PROBLEM TO WORK ON — Determine how many lines of the listing below include the string "computer". Output the number and nothing more.

EXTRACTED MATERIAL —
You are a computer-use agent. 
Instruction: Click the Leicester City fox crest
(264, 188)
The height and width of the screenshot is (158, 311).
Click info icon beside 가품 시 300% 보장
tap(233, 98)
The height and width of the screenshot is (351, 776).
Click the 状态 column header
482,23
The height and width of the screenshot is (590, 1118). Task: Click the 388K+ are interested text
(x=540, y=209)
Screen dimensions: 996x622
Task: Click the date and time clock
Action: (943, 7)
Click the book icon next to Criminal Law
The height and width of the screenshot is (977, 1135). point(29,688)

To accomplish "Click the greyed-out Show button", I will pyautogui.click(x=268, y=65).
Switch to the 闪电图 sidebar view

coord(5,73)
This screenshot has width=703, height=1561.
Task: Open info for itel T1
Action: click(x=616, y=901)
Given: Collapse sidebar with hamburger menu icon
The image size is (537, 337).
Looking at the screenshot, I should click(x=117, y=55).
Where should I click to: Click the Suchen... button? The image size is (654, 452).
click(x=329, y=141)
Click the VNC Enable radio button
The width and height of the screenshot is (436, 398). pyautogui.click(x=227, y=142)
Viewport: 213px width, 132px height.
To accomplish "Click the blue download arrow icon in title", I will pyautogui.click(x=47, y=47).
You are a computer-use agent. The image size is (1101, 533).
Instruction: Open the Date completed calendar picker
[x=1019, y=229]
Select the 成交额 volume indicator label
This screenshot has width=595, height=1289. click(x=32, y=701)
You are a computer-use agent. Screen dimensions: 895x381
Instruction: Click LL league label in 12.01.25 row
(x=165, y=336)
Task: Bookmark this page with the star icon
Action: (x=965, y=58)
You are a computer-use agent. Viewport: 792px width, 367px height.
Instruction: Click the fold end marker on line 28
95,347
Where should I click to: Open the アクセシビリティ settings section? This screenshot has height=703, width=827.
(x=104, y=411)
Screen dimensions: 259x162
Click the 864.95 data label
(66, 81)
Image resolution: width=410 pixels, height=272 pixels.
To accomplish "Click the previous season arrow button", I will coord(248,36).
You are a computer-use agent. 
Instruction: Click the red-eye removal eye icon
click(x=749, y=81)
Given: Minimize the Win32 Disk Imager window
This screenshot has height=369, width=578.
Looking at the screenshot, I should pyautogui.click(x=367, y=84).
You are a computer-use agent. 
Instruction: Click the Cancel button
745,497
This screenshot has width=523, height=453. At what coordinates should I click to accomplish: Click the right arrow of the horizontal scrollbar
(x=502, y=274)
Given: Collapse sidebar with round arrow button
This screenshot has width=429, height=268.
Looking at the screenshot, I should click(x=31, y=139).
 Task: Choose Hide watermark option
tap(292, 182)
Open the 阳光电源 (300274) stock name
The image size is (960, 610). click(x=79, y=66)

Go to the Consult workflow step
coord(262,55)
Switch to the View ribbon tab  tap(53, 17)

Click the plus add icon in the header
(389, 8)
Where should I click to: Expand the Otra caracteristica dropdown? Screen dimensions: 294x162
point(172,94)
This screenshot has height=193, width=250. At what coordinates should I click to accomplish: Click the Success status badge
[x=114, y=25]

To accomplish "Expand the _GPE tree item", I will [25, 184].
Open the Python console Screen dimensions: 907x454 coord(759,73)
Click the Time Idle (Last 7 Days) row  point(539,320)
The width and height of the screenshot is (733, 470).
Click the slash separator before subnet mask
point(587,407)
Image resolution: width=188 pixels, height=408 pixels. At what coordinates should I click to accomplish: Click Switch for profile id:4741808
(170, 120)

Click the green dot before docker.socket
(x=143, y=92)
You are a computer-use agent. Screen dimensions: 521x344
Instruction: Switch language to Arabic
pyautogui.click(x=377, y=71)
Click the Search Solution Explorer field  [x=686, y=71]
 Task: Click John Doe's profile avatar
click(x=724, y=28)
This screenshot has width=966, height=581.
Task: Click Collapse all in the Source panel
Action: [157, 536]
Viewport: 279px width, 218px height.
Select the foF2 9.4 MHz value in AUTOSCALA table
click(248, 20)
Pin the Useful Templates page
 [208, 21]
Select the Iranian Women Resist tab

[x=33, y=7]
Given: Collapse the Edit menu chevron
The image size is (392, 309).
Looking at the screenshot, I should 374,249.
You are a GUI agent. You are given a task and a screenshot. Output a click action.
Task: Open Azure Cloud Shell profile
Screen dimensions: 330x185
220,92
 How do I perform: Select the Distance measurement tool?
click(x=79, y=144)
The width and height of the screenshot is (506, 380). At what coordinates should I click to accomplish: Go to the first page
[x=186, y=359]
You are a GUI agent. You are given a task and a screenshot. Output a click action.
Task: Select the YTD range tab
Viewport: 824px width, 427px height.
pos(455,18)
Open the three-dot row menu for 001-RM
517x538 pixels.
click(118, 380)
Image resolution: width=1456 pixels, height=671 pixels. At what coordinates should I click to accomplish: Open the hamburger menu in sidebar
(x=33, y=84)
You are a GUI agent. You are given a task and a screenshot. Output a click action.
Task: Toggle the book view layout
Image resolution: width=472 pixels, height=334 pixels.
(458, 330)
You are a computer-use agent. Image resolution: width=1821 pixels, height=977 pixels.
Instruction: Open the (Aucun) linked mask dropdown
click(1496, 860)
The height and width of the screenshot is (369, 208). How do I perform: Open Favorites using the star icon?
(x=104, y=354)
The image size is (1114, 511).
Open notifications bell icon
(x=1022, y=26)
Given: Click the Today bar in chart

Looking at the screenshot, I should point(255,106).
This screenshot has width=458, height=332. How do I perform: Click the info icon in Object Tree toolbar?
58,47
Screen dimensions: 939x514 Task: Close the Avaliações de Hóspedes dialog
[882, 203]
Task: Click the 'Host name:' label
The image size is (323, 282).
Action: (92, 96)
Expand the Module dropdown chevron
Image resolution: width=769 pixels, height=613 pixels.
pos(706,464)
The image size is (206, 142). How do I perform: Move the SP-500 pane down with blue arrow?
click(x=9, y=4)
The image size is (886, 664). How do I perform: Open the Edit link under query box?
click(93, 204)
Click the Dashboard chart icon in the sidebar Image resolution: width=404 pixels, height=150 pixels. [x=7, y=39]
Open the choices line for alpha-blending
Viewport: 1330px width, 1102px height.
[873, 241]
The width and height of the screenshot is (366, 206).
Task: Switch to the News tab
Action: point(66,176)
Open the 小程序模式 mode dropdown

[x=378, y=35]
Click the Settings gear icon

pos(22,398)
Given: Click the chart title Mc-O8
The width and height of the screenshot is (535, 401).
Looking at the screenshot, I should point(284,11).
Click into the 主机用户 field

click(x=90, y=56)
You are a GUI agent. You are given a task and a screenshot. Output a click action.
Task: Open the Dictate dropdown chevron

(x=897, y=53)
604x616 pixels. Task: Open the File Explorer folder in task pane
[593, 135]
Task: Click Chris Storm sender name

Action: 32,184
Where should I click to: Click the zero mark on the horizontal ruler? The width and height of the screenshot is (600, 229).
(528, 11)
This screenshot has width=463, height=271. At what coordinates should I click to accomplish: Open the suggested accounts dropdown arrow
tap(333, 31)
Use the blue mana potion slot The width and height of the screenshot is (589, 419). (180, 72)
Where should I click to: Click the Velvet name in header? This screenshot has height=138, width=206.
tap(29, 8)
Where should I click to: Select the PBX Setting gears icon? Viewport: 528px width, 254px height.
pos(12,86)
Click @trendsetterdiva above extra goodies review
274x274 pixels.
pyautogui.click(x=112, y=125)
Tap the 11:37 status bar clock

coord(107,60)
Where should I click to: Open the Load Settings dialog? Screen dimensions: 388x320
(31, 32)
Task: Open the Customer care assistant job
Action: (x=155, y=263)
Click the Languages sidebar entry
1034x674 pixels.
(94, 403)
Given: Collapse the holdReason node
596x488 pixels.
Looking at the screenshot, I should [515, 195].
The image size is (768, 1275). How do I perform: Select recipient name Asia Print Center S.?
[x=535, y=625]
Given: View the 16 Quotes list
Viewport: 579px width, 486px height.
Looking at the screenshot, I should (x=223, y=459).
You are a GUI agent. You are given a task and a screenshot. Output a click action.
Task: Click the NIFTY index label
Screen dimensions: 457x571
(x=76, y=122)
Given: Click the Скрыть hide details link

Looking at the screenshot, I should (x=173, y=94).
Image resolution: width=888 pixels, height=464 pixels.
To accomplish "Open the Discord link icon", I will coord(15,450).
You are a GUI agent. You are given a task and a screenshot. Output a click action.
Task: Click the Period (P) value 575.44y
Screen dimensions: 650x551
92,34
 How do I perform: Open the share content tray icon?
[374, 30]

RESPONSE TO THIS TASK — 8